Dopo aver rivelato di essersi rivolto ad uno psicologo per superare lo shock e affrontare gli incubi notturni l’ex Haas ha definito ogni giorno dall’incidente come un bonus.
Il terrificante crash di Sakhir, oltre ad una nuova consapevolezza ha portato con sé pure una buona notizia. La Casa di Stoccarda, tramite il boss Toto Wolff ha offerto al ginevrino la chance di effettuare un test sulla W10 del 2019, così da chiudere il proprio percorso nel Circus con una nota positiva anziché con ricordo truce.

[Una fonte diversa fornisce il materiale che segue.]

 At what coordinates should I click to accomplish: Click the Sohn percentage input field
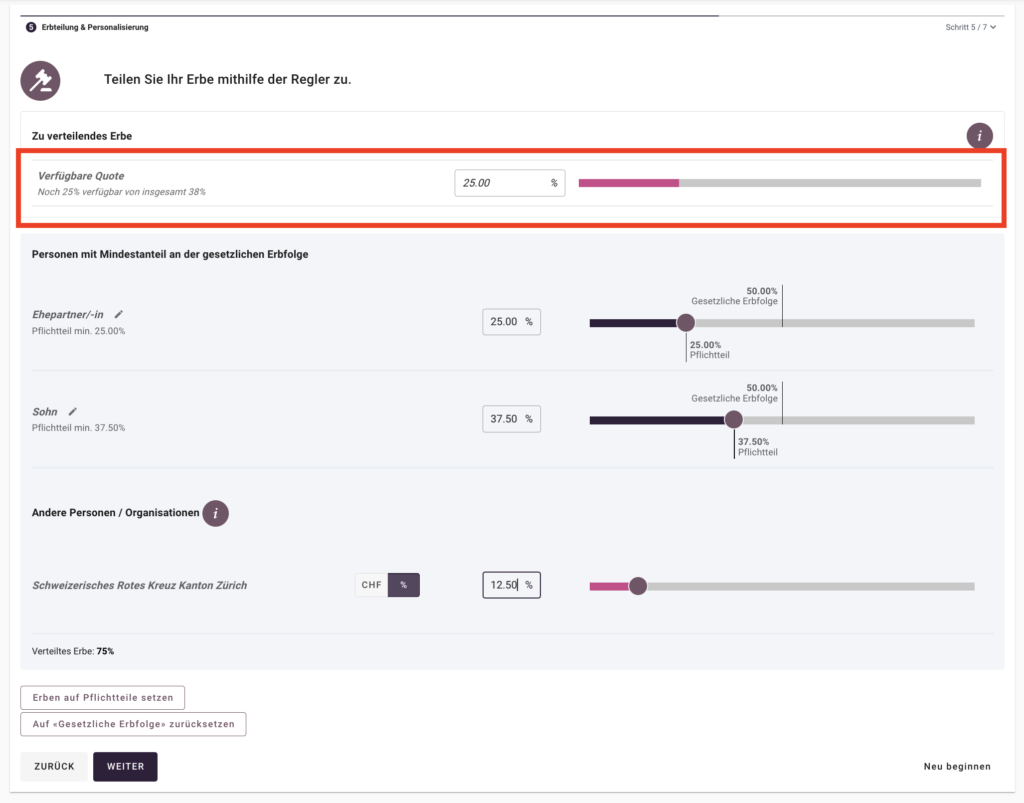coord(503,419)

Già volato a Brackley per la prova sedile e per iniziare ad immergersi nell’atmosfera delle Frecce Nere il 35enne ha rischiato di vedere questa occasione annullarsi.
Come riportato in un precedente articolo, nelle ultime ore, il calendario del 2021 della classe regina è stato modificato e i giri demo che l’attuale driver IndyCar avrebbe dovuto coprire in occasione del weekend del GP di Francia, sono stati cancellati in quanto il 20 giugno, data in cui è stata spostata la gara, lui sarà impegnato con il team di Dale Coyne in America.
Poco male, comunque, perché l’equipe tedesca ha organizzato una sessione vera e propria il 29 giugno sempre a Le Castellet.